Ma per un post agricolo ci vogliono  le foto, e in questi utlimi giorni o dimentico di farle, o dimentico la macchinetta per farle, o dimentico di caricare le pile. Vedrò di rimediare al più presto, nel frattempo godetevi la trasposizione in musica con la mano gonfia di uno dei primi post apparsi su questo blog, l’apologia del cazzo piccolo

CHE CI FACCIO SU FEISBUC

12 marzo 2009

pidocchio

Per adesso mi sto spidocchiando, come minimo ci metterò un paio di giorni e poi rifletterò sul da farsi. Ieri ho gufato contro l’Inter, ma un minimo di comprensione me la merito, era da tre giorni che mi ero fatto la pipì addosso. Mi sono permesso anche di augurare un buon 8 Marzo ai Nuovi Tori che, come si dovrebbe facilmente evincere dal nome, in teoria di femminile hanno poco o nulla.

Ho cincischiato il giusto che basta, ma dopo la vana ricerca di un martelletto di gomma col quale potermi percuotere ritmicamente  lo scroto, inopitamente come il Mago Manco, protagonista della meno nota fiaba di Fernando Couto, mi sono sentito pacatamente e serenamente scoglionato.

Non me ne sono tanto doluto quando sono stato plagiato, anche se qualche bofonchiata me la sono, forse troppo generosamente, concessa. Credendo a torto che una sigaretta durasse anche più di una settimana, non mi sono reso conto che era ora passata di seminare i pomodori cuore di bue, ma tutto questo è poca cosa rispetto a quanto stavo errando prima di allora.

Andavo a slittare, al cinema e a comprare l’albero, e non mi accorgevo che la mia vera vocazione in quei giorni era riflettere sulla episodicità passionalistica della rifrazione magnetocratica non totalmente attinente all’eventuale danno subito o solo accennato.

Per fortuna che su feisbuc racconto anche qualche balla, altrimenti sarebbero già venuti a prendermi…

BILLIGE LEDERJACKE

12 febbraio 2009

“Non è vero quel che è vero ma fa male, lo so“. Con queste ruvide ed inconsuetamente poetiche parole si apriva l’Elogio della collimazione partecipativa,  la cui attenta lettura è condizione necessaria ma non sufficiente per potersi abbeverare senza timori reverenziali all’inaudita saggezza del secondo Stielike, ormai scevro dai dogmi della difesa a uomo che, alla luce dell’odierno ordinamento mondiale, ne hanno inopinatamente frenato l’ascesa verso i vertici della cultura planetaria. Ma non è questo il punto.

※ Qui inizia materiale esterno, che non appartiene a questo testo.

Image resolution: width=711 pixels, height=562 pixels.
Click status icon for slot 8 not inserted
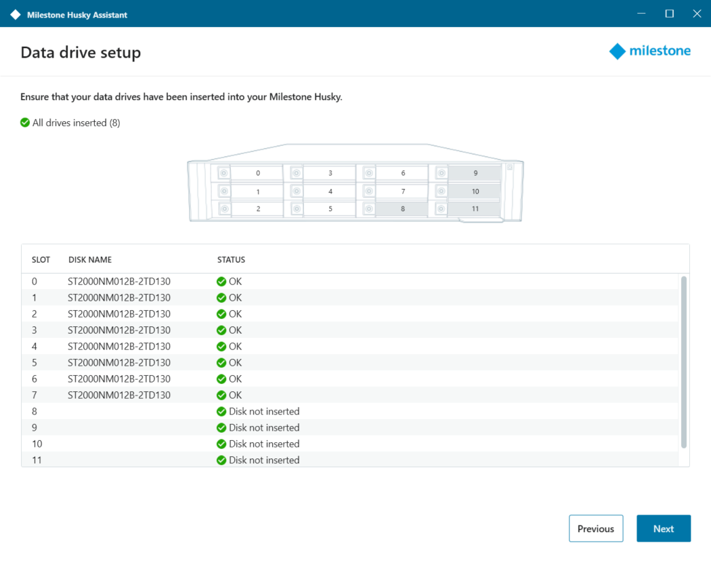coord(221,412)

Il punto è che, dopo aver caricato il video su iutub, vedo che ce n’è un altro con lo stesso titolo ma di un altro gruppo, lo guardo e le parole del testo sono le mie, roba da non crederci. Sensazioni contrapposte s’ invertebrano nel mio testolone, da un lato sono sicuramente contento, anche perchè il pezzo è proprio carino e l’atmosfera musicale è di quelle che mi piacciono un casino, caotica e dissonante. 

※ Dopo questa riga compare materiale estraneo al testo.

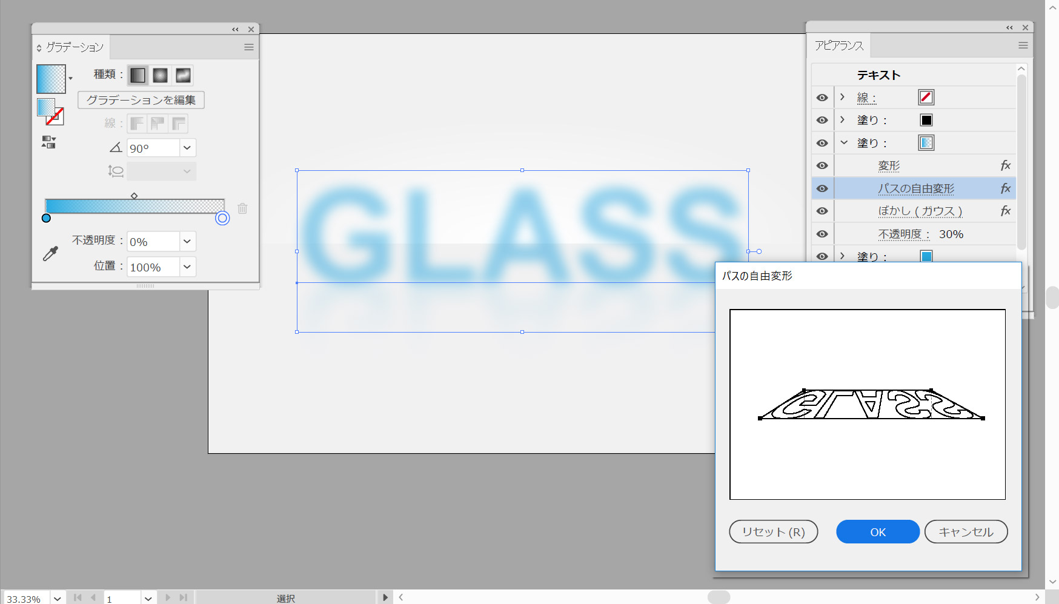Select the アピアランス panel tab
This screenshot has width=1059, height=604.
(x=839, y=45)
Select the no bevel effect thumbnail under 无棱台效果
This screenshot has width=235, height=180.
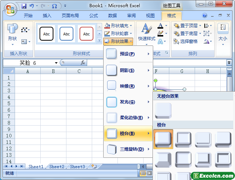[x=163, y=111]
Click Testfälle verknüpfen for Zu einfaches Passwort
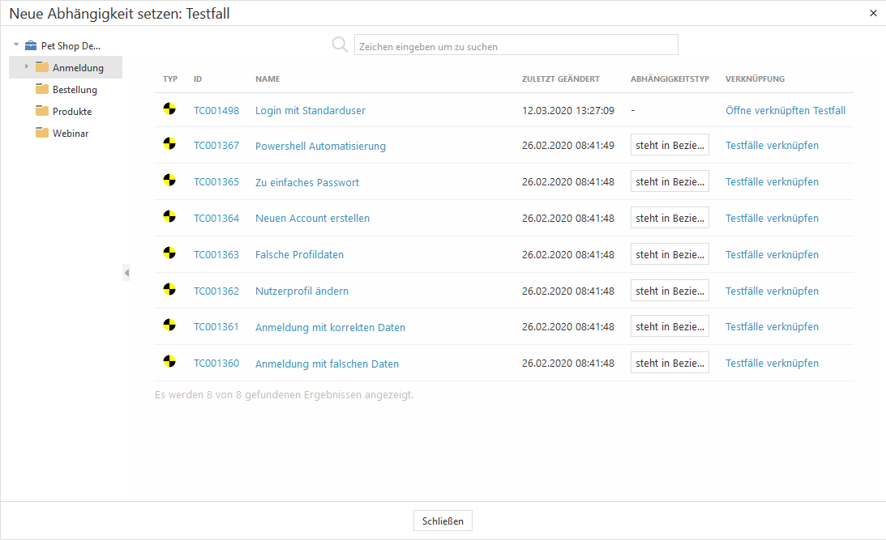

Dall’altro vien da pensare che se i larsen lombriki hanno deciso di usare un mio testo, almeno potevano citarmi.  A dirla tutta, neanche io con Annie Lennox (a cui appartiene  inconfutabilmente  la maternità melodica del ritornello) credo di averlo fatto, ma è tutta un’altra situazione a livello di riconoscibilità.

Vabbè, alla fine devo scegliere e scelgo di essere contento, sarei solo curioso come i larsen lombriki siano venuti a conoscenza di questa mia canzone, sulla cui paternità ci sono prove inconfutabili. Che poi, casomai dovessero farci i miliardi qualcosa salta fuori anche a me, altrimenti la prendo come la vendetta di Annie Lennox

ERAVAMO IN TREDICI

14 novembre 2008

Eravamo in tredici ieri sera a Laives (BZ) a vederci il concerto degli Ahleuchatistas, a me sono piaciuti tantissimo. Se qualcuno riesce ad ascoltare tutto il brano diventa automaticamente amico mio su feisbùc

ZOCCOLACCIA ISTERICA

8 giugno 2008

Come facilmente si evince dal titolo, si tratta di una canzone d´amore. Pacatamente, serenamente vi confesso che potrebbe essere autobiografica, ma anche no

il testo lo trovate qui

IÙ MEIC MAI DEI AUÒRD

30 marzo 2008

 Ogni tanto è cosa buona e giusta andare giù di premi, questo memone del Iù meic mai dei auòrd con cui Flavio ed Enrico (due maschi, devo cominciare a preoccuparmi?) mi hanno premiato, impone di segnalare 10 blog che rendono la mia giornata meno afflitta dal lento ma inesorabile decadimento del mio io, saturo di mestizia e gravido di melanconia, in perenne procinto di attuare il piano B, quello che prevede il ritmico percuotimento dello scroto con un martelletto di gomma appositamente adattato all´uso.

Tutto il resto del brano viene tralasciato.